The stimulating force of Chris’ singular confection immediately provokes pleasure in Amherst’s student body. When

Chris wanders into the basement of Val and returns with his first milkshake, the concoction is seized, gulped, and resoundingly acclaimed, as his friends each contort their faces into shapes of undeniable approval (what do you call it? It’s like the “Not Bad” Obama meme. The milkshake is so good that all of Chris’ friends become Obama).

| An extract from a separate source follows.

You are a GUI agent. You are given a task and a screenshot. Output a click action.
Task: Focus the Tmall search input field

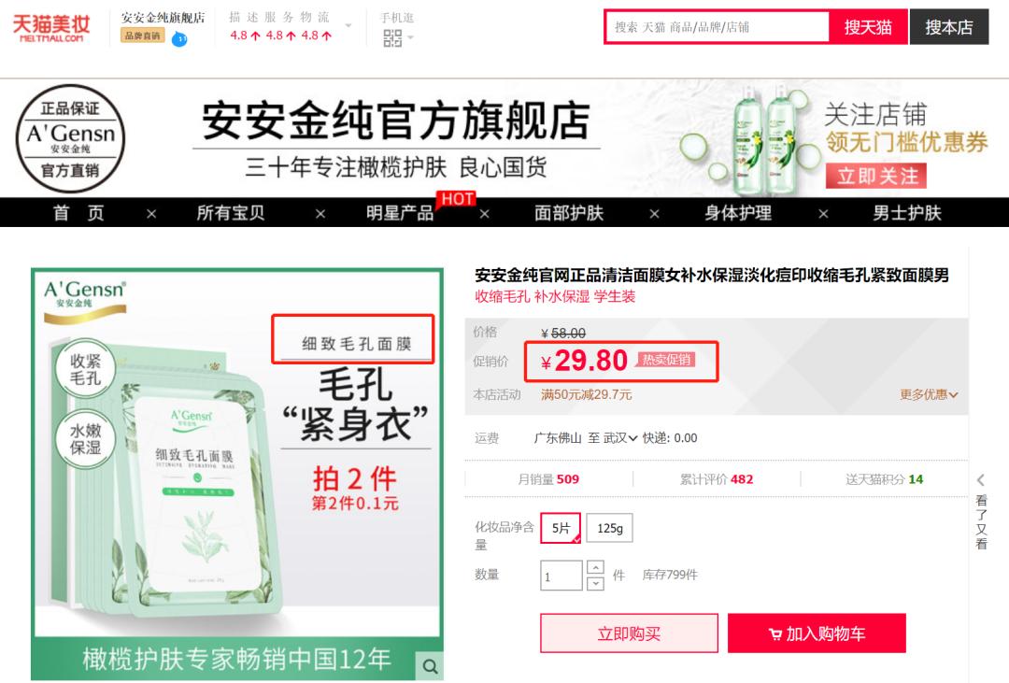[x=717, y=27]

Talking heads descend from the bronze-inlaid halls of high culture to pontificate on the significance of Chris’ achievement. Ellis Kloshausfer (Luke Herzog ’24), editor for The Amherst Student’s Arts and Living section, uses adjectives such as “sensuous,” “mysterious,” and “profound” to describe the milkshakes — which I assume means they’re good. Pioneer Valley food critic at-large Jim Stein (Miles Garcia ’25), whose gonzo self-styling is thrown into stark relief by a half-buttoned shirt and a pocket-protected banana, ranks Chris’ work alongside “The Starry Night” and the “Mona Lisa.” He claims as well that the milkshakes explode the meta-framework of objective aesthetic values in order to achieve a humanistic, wholly subjective Art. In other words, he makes a needlessly exaggerated and generic appeal to traditionalism that is rendered incoherent by an even more generic appeal to post-modern transvaluationism, all of which reflects the proud ignorance and poorly-veiled desperation-for-attention that are the hallmarks of all the greatest art critics in our time.

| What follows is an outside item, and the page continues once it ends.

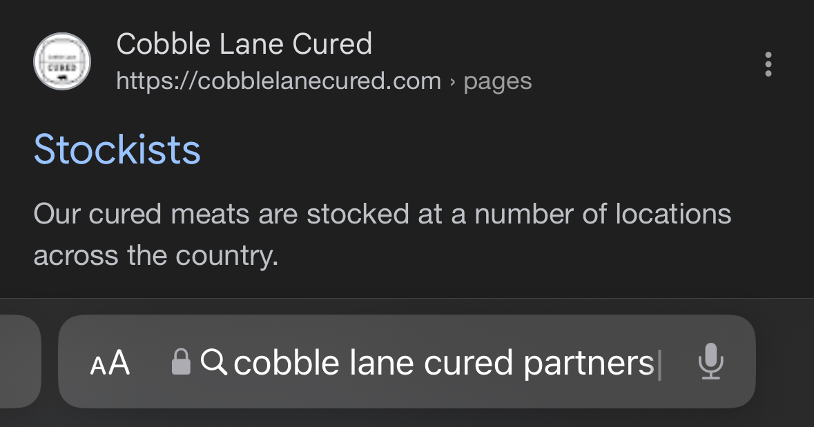Place cursor at end of search query
The width and height of the screenshot is (814, 427).
tap(658, 363)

To make the understatement of the year: things were going pretty well for the Milk Man.

Yet alas, how the prodigal son must fall. As excitement around the milkshakes reaches a fever pitch, fans are no longer content with mystery: they demand to know how Chris makes his art. But Chris is unwilling to reveal his secrets, and so, unwilling to shoulder the burden of a perpetually frustrated desire, his acolytes abandon him. Chris’ divine gift, the hand by which he made his claim to human affections, is the same hand that drives those affections away. By the film’s end he stands, like Nathaniel Hawthorne’s character Wakefield, as “the outcast of the universe.”

So … is the movie good? I mean, it’s alright. 5/10, rounded up to 3/5 stars.

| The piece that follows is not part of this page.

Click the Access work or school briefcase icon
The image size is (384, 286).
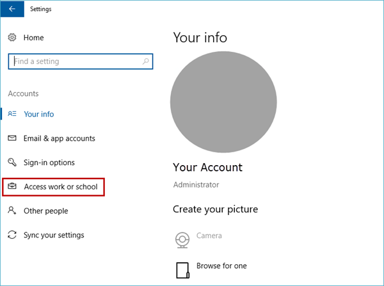[12, 187]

Okay, look. For me, the fundamental difference between a documentary and a mockumentary is that a documentary is about something, and a mockumentary pretends to be about something. “Borat” isn’t about a goofy Kazakh journalist mis-adventuring across the United States; it pretends to be about that, so it can serve as a sound - ing board for the unmitigated expressions of bigotry that lie just beneath the congenial surface of “the greatest country in the world.”

The satire of “Borat” places a false emphasis on an inner subject in order to more truthfully capture an outer reality. Conversely, “The Milk Man” places its focus on an outer reality — the milkshake zeitgeist — in order to reveal the true nature of its actual subject: Chris, the man behind the milk. And what does this film reveal? It reveals that Chris … is unknowable.

There’s a moment in the film when one of the talking heads remarks on Chris’ lonely, unremarkable past, and the only available high school photos of him are ones where Chris is in clown makeup (a mirror photo, a photo of him on a bench, and a photo of him on a bike). To what extent does Chris see himself as a symbol of societal malaise? Did Chris seize onto clown iconography before “Joker” (2019) was released? Does Chris feel like “Joker” (2019) stole his identity? The film intimates many rich ironies to be explored here.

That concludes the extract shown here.